The matching rules in my contract are being ignored. I have a contract where I need to make sure that certain value is a string. When running verify command I am getting an error because the test is looking for an exact match. I am using in the consumer side (javascript) pact Matchers in order to check only for the type of data and not the value itself. The provider is a rails application using pact version 1.20.0.

I also tried to use regex but the problem is still happening.

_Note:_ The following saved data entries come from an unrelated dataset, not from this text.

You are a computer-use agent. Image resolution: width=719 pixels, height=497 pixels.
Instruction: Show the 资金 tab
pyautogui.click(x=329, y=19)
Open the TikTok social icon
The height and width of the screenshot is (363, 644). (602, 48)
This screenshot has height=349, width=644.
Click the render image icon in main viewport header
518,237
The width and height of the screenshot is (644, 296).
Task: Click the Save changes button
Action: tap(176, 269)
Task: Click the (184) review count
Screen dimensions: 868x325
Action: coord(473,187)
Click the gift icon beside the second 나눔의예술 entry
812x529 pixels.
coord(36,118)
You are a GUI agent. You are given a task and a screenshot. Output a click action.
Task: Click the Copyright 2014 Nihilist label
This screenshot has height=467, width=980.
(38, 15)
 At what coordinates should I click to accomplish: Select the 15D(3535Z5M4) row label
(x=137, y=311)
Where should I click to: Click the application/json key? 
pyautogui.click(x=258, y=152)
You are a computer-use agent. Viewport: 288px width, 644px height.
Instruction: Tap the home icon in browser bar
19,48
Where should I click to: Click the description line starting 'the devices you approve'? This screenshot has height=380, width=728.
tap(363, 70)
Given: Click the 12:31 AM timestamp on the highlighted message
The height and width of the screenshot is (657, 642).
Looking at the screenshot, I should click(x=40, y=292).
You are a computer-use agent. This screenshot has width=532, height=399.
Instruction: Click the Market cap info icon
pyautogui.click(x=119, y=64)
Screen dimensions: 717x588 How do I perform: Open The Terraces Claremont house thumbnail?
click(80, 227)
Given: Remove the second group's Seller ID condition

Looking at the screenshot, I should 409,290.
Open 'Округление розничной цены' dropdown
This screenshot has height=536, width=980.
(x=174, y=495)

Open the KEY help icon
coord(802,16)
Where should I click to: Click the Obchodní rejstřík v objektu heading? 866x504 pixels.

This is how the contract looks. I have removed some sensitive data.

{
  "consumer": {
    "name": "consumer"
  },
  "provider": {
    "name": "provider"
  },
  "interactions": [
    {
      "description": "a request",
      "providerState": "provider state",
      "request": {
        "method": "POST",
        "path": "/path/api/stuff",
        "headers": {
          "Authorization": "Bearer token",
          "Content-Type": "application/json"
        }
      },
      "response": {
        "status": 200,
        "headers": {
          "Content-Type": "application/json; charset=utf-8"
        },
        "body": {
          "source_code": "abcdef"
        },
        "matchingRules": {
          "$.body": {
            "match": "type"
          }
        }
      }
    }
  ],
  "metadata": {
    "pactSpecification": {
      "version": "3.0.0"
    }
  }
}

This is the error that I am getting.

   Diff
   --------------------------------------
   Key: - is expected 
        + is actual 
   Matching keys and values are not shown

    {
   -  "source_code": "abcdef"
   +  "source_code": "xde5r8"
    }

   Description of differences
   --------------------------------------
   * Expected "abcdef" but got "xde5e3" at $.source_code

I expect this test to be successful because I am expecting a match in the type, and in this case both responses are strings. Maybe I am missing something here.


Solution

  • That looks to be a v3 body matcher, which not all language implementations share (see [1]). It's possible that you're using a consumer language (e.g. Pact JVM) that is generating a v3 contract, but is being verified by a v2 provider (e.g. Pact JS).